Lets assume I have this equation: $$\log(e^x+e^{-x})=2x+5,\quad x \in (-50,50).$$
As always we have to pick a starting point to solve this by Newton's method, but how can i know for what initial values this equation will or will not converge?
I think i need to use Matlab here, but I am not good at it...
Also, if I have $\log(e^x+e^{-x})=0.1x+5$, how can i specify the region of convergence for each possible solution?

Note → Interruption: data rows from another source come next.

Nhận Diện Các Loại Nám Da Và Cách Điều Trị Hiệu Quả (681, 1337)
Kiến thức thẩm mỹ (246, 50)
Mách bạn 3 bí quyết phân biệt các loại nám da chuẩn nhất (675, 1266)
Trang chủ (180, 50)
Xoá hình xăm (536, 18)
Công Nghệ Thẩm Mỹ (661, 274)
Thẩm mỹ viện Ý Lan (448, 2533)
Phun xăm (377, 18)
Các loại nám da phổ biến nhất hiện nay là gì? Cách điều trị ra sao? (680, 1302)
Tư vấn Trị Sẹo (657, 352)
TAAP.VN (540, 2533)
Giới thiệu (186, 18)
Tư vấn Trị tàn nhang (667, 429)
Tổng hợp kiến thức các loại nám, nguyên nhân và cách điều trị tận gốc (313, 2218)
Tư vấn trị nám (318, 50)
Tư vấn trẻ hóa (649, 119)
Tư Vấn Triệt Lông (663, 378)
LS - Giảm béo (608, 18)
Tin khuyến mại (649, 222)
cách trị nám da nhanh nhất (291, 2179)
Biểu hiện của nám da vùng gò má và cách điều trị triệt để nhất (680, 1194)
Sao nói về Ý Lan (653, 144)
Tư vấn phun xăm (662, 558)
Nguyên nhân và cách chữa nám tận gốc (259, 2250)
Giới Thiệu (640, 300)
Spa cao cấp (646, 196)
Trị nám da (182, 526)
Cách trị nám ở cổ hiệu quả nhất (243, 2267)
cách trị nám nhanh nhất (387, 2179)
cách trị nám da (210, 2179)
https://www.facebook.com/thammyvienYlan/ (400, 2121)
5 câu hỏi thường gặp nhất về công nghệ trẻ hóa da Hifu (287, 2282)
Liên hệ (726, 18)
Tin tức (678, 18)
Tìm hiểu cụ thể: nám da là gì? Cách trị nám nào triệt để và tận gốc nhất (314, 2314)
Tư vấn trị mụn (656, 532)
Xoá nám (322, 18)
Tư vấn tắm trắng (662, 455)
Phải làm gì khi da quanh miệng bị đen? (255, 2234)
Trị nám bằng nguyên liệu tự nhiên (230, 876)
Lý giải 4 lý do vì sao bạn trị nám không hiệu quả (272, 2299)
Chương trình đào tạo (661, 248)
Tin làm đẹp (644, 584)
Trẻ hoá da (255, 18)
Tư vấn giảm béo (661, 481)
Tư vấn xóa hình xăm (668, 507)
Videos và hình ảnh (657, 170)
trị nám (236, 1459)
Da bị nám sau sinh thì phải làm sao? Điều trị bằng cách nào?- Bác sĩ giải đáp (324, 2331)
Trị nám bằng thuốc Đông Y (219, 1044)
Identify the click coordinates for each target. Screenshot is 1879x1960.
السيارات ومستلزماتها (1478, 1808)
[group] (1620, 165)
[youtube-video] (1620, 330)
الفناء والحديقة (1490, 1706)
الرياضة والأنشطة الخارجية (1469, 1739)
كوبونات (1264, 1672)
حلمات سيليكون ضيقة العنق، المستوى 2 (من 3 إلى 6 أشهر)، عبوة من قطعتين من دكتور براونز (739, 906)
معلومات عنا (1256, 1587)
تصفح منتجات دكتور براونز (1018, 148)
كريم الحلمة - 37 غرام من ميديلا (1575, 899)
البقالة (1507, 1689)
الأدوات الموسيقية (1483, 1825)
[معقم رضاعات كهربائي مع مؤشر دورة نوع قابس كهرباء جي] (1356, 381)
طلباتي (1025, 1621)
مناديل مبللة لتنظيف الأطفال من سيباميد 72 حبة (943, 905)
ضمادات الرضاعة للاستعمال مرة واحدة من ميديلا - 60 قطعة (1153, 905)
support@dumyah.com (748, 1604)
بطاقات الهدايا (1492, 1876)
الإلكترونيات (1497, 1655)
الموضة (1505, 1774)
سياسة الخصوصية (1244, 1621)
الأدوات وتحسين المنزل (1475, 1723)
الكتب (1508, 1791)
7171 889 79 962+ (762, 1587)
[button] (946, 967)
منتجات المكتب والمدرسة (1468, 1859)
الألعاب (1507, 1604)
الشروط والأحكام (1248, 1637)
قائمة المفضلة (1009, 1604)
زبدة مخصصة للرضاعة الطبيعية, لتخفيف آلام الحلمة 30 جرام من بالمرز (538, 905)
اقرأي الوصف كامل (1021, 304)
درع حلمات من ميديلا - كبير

At the end, I know that Newton's method has a quadratic convergence, can we show that it is true for our problem cases?
Thanks
We have the function $f(x)=\log(e^x+e^{-x})-(2x+5),\quad x \in (-50,50).$ and it's first derivative $f'(x)$ and to solve using the Newton's method, we use the sequence (for an $x_0$) $$x_{n+1}=x_n-\cfrac{f(x_n)}{f'(x_n)}$$
Look at the function $$g(x)=x-\cfrac{f(x)}{f'(x)}$$ where $$g'(x)=\cfrac{f(x)f''(x)}{(f'(x))^2}$$ and $$g''(x)=\cfrac{[f'(x)f''(x)+f(x)f'''(x)]\cdot(f'(x))^2-2f(x)f'(x)(f''(x))^2}{(f'(x))^4}$$
To have convergence for a point $x_0$ such that $f(x_0) \approx f(r)=0$, $r$ is the root, observe that $g'(x_0) \approx 0$ so we can't set a condition there but with at the second derivative of $g(x)$ we have $$g''(x_0)=\cfrac{f''(x_0)}{f'(x_0)}$$ Observe that $g''(x_0)$ has no prioritized reason to be zero, so the condition stated above is necessary but not always sufficient to have a quadratic convergence.
EDIT The most optimal way to guess a good $x_0$ is to use the Intermediate Value Theorem.